§ Task item: Return all the entries exactly. No pictures.

§ Data records:
****

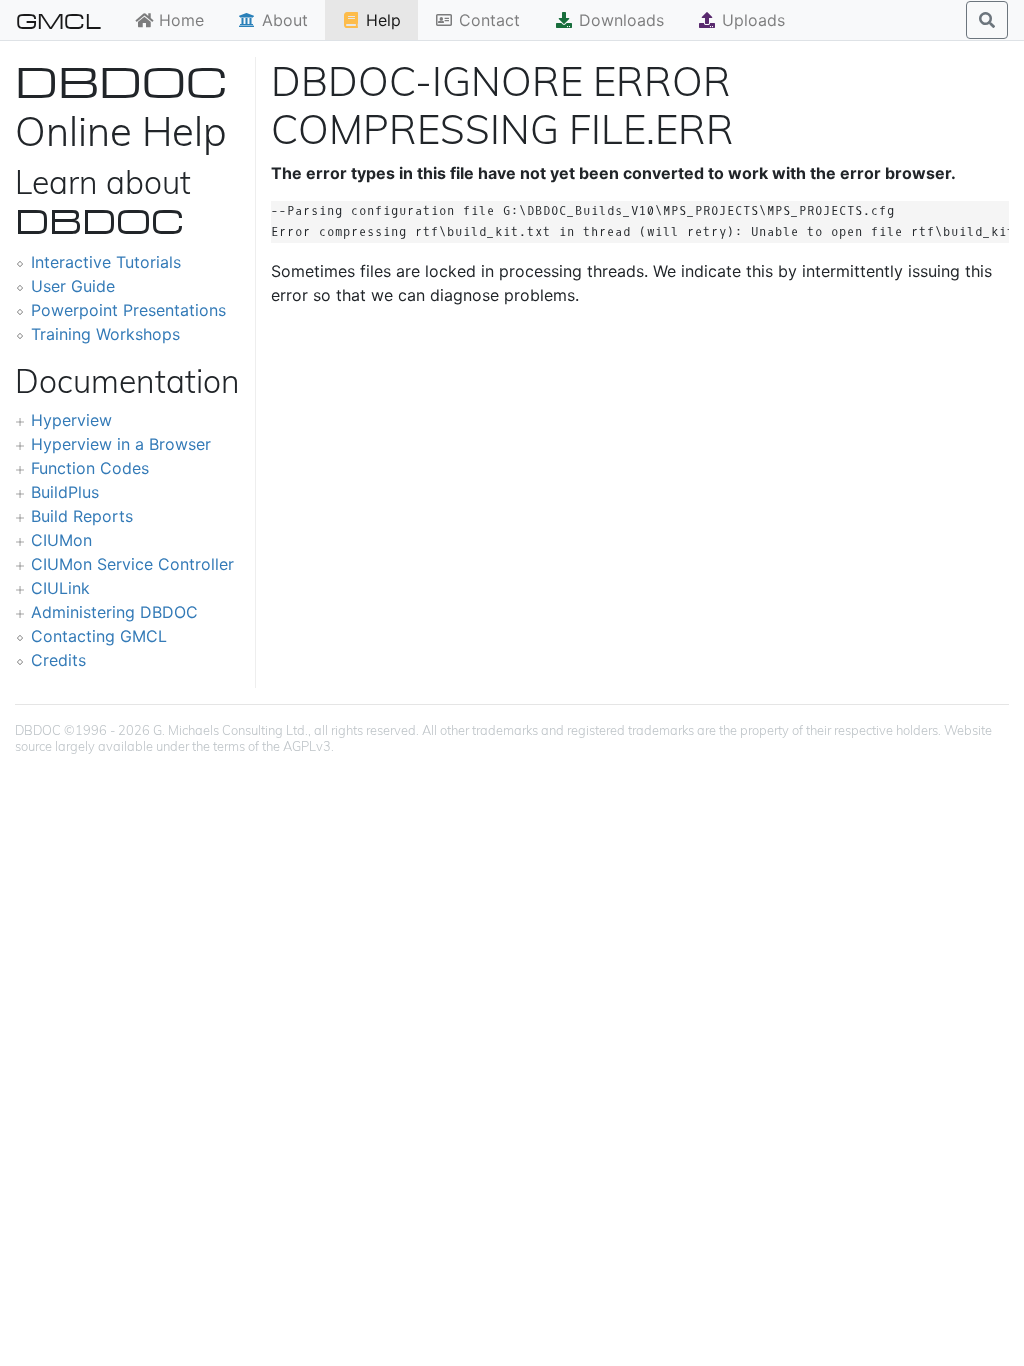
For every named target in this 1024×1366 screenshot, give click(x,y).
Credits (58, 660)
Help (381, 20)
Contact (487, 20)
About (282, 20)
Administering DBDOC (114, 612)
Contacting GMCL (99, 636)
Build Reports (82, 516)
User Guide (73, 286)
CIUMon (61, 540)
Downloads (619, 20)
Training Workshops (105, 334)
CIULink (60, 588)
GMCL (58, 20)
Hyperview (71, 420)
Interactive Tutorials (106, 262)
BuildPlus (65, 492)
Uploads (751, 20)
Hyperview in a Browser (121, 444)
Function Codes (90, 468)
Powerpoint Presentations (128, 310)
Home (179, 20)
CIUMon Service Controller (132, 564)
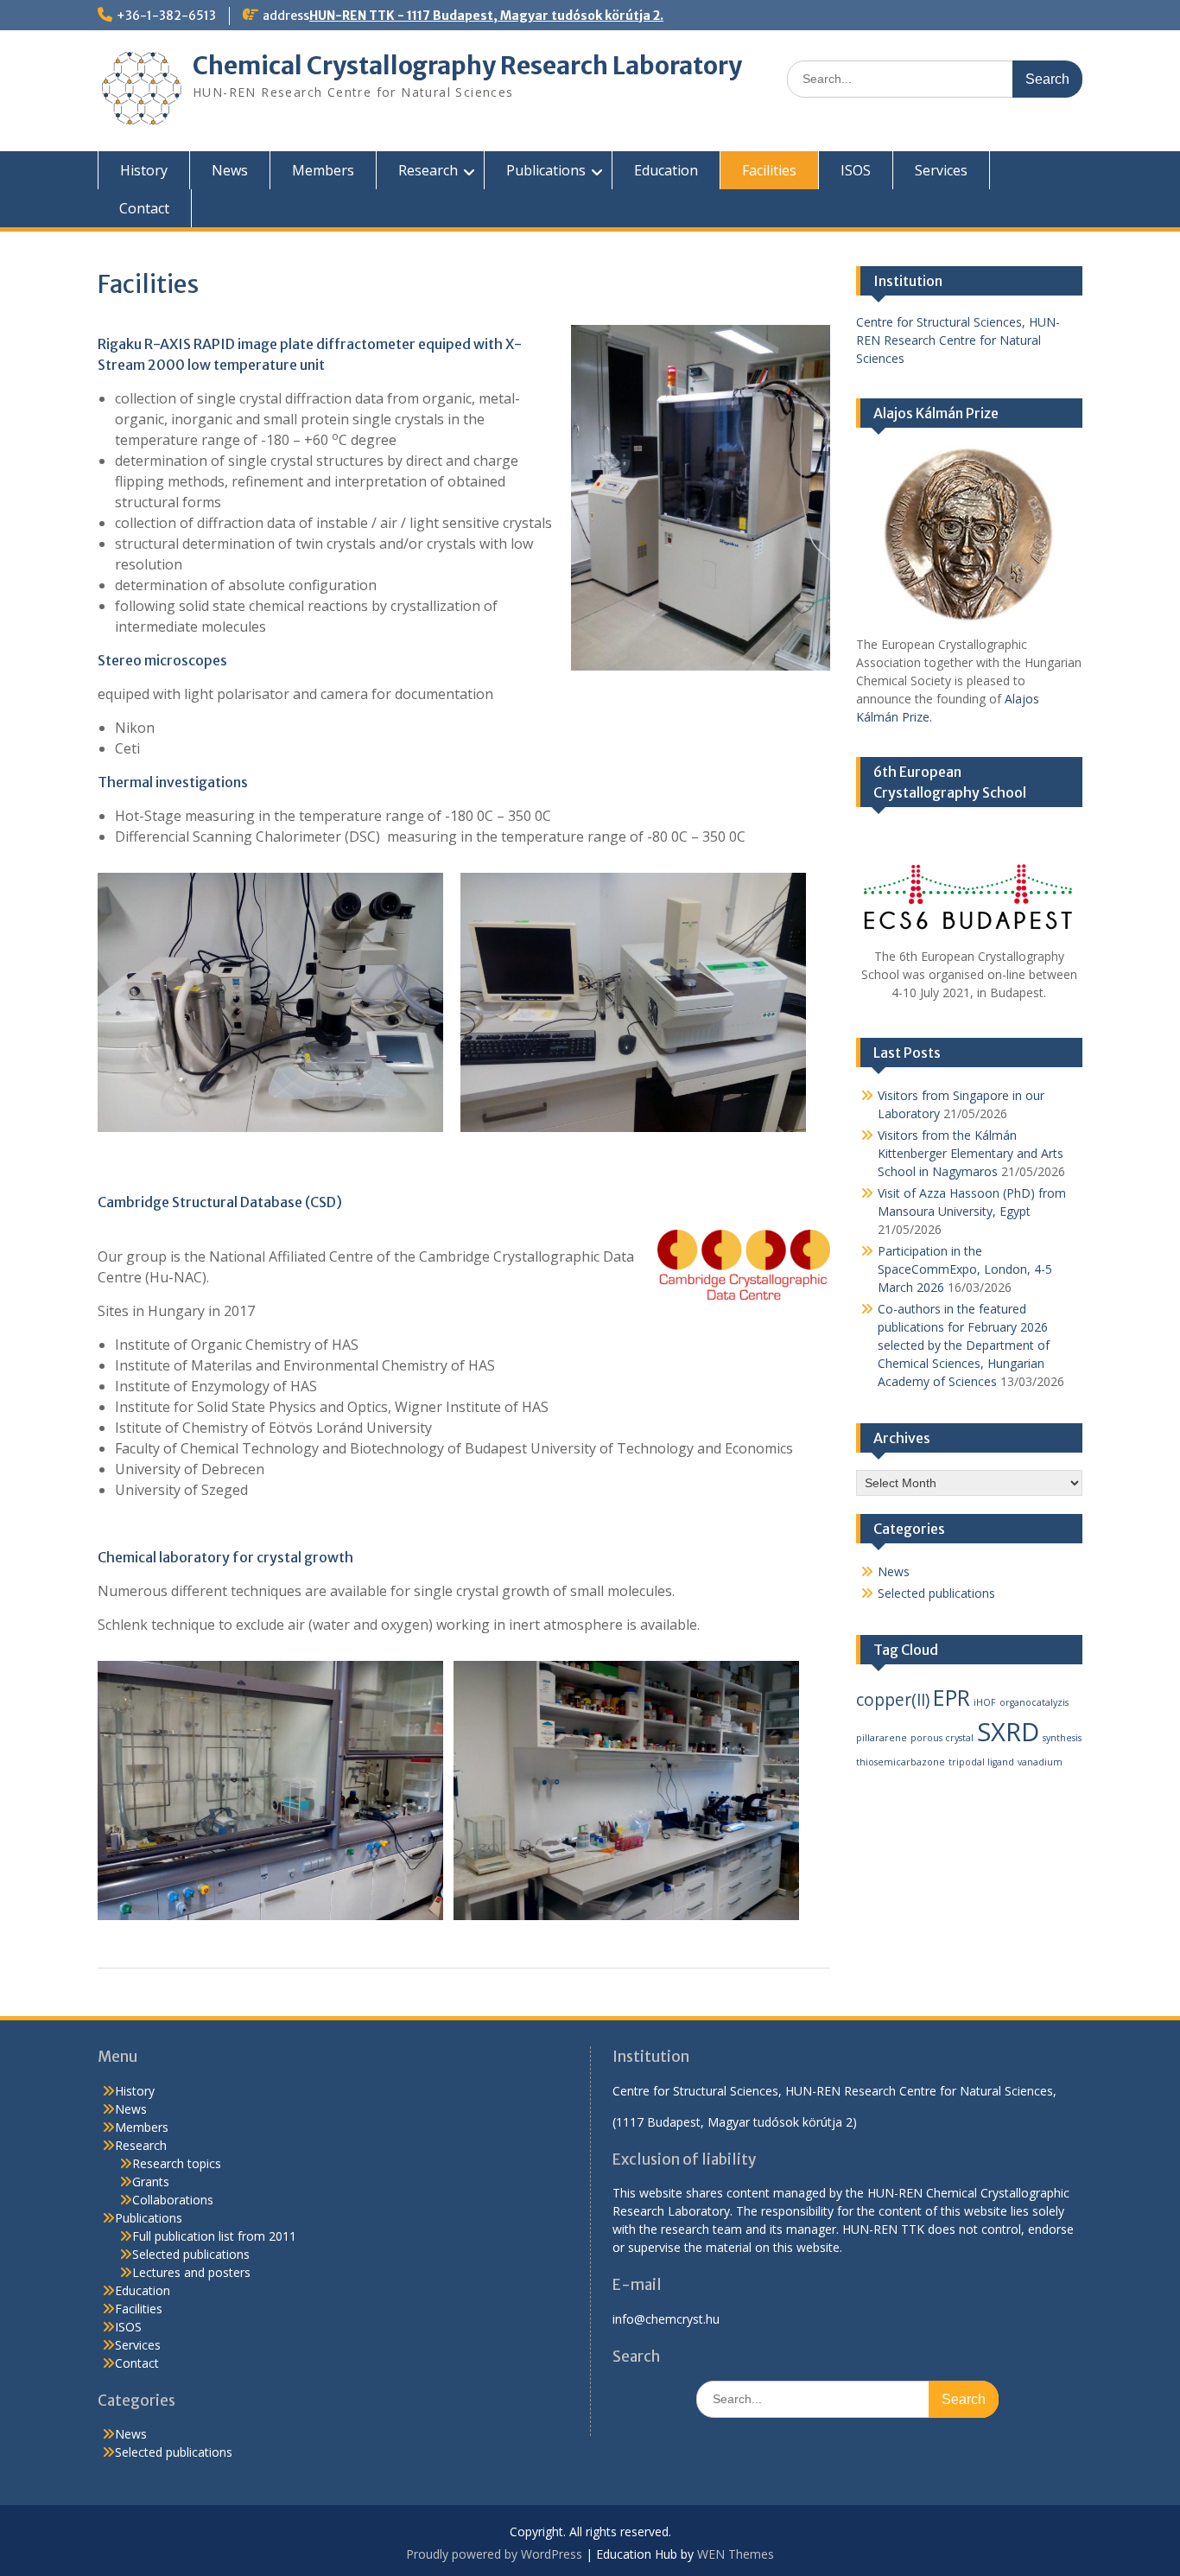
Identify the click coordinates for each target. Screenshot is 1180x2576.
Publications (546, 170)
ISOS (856, 170)
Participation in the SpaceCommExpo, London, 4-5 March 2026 (965, 1269)
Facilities (769, 170)
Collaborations (172, 2199)
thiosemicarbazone (900, 1762)
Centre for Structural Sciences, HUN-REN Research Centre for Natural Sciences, (836, 2091)
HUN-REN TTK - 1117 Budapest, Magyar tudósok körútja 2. (486, 15)
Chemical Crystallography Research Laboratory (467, 65)
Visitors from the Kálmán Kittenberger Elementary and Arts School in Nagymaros (970, 1153)
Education (666, 170)
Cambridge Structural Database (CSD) (220, 1202)
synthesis (1062, 1738)
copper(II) (892, 1700)
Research (428, 170)
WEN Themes (735, 2554)
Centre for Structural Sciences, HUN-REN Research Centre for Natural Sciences (958, 340)
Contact (144, 208)
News (230, 170)
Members (323, 170)
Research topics (176, 2163)
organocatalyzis (1034, 1702)
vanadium (1040, 1762)
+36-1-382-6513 (166, 15)
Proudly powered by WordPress (494, 2554)
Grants (150, 2181)
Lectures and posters (191, 2272)
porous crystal (942, 1738)
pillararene (881, 1738)
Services (941, 170)
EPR (951, 1697)
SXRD (1008, 1731)
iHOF (985, 1702)
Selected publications (936, 1593)
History (144, 170)
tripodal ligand (981, 1762)
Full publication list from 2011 (214, 2236)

****

§ Response to the task:
For every named target in this 1024×1366 screenshot, give click(x,y).
Credits (58, 660)
Help (381, 20)
Contact (487, 20)
About (282, 20)
Administering DBDOC (114, 612)
Contacting GMCL (99, 636)
Build Reports (82, 516)
User Guide (73, 286)
CIUMon (61, 540)
Downloads (619, 20)
Training Workshops (105, 334)
CIULink (60, 588)
GMCL (58, 20)
Hyperview (71, 420)
Interactive Tutorials (106, 262)
BuildPlus (65, 492)
Uploads (751, 20)
Hyperview in a Browser (121, 444)
Function Codes (90, 468)
Powerpoint Presentations (128, 310)
Home (179, 20)
CIUMon Service Controller (132, 564)
Identify the click coordinates for each target. Screenshot is 1180x2576.
Publications (546, 170)
ISOS (856, 170)
Participation in the SpaceCommExpo, London, 4-5 March 2026 (965, 1269)
Facilities (769, 170)
Collaborations (172, 2199)
thiosemicarbazone (900, 1762)
Centre for Structural Sciences, HUN-REN Research Centre for Natural Sciences, (836, 2091)
HUN-REN TTK - 1117 Budapest, Magyar tudósok körútja 2. (486, 15)
Chemical Crystallography Research Laboratory (467, 65)
Visitors from the Kálmán Kittenberger Elementary and Arts School in Nagymaros (970, 1153)
Education (666, 170)
Cambridge Structural Database (CSD) (220, 1202)
synthesis (1062, 1738)
copper(II) (892, 1700)
Research (428, 170)
WEN Themes (735, 2554)
Centre for Structural Sciences, HUN-REN Research Centre for Natural Sciences (958, 340)
Contact (144, 208)
News (230, 170)
Members (323, 170)
Research topics (176, 2163)
organocatalyzis (1034, 1702)
vanadium (1040, 1762)
+36-1-382-6513 (166, 15)
Proudly powered by WordPress (494, 2554)
Grants (150, 2181)
Lectures and posters (191, 2272)
porous crystal (942, 1738)
pillararene (881, 1738)
Services (941, 170)
EPR (951, 1697)
SXRD (1008, 1731)
iHOF (985, 1702)
Selected publications (936, 1593)
History (144, 170)
tripodal ligand (981, 1762)
Full publication list from 2011 (214, 2236)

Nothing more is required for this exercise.